12B.2 Stability and Instability in Individual Beliefs about Climate Change

Thursday, 10 January 2019: 8:45 AM
North 122BC (Phoenix Convention Center - West and North Buildings)
Hank Jenkins-Smith, Univ. of Oklahoma, Norman, OK; and J. T. Ripberger, C. Silva, and W. W. Wehde

A great deal of research has been conducted in recent decades to describe and explain the public’s views of climate change, especially in the USA. A crucial theme of the accumulated body of work is that climate change attitudes and beliefs are increasingly linked to stable cognitive characteristics such as values, worldviews and ideologies, making it difficult to change them via information campaigns and other messaging efforts. At the same time, long-term trend studies show a fair degree of variation in aggregate public opinion over time, a clear indication that some members of the public do change their views. These trends have prompted investigation of the impact of changing economic conditions and elite cues related to increasing political polarization over climate change, as well as perceived and experienced changes in climatological phenomena such as temperature, precipitation and extreme weather events. Unfortunately, the studies reporting trend data employ different (representative) samples over time are unable to document and analyze change at the individual level. In fact, even periods of relative stability in aggregate-level views can mask substantial change within sectors of the public, such as the growing divergence in views of climate change among Republicans and Democrats.

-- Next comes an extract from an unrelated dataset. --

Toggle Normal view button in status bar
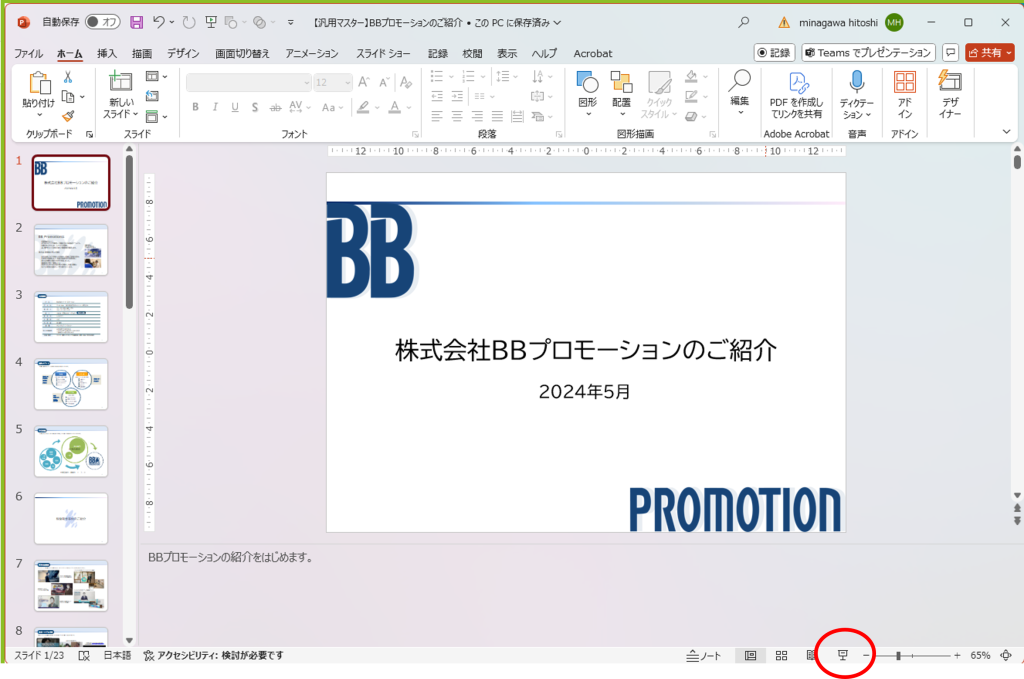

This project addresses these ambiguities in the current body of knowledge about American’s views of climate change by employing a unique set of panel data that tracks individuals’ climate change beliefs on a quarterly basis for a four year period to answer two questions: (1) How frequently do individuals change their beliefs about anthropogenic climate change? (2) Are some groups of individuals more likely than others to change their beliefs about anthropogenic climate change?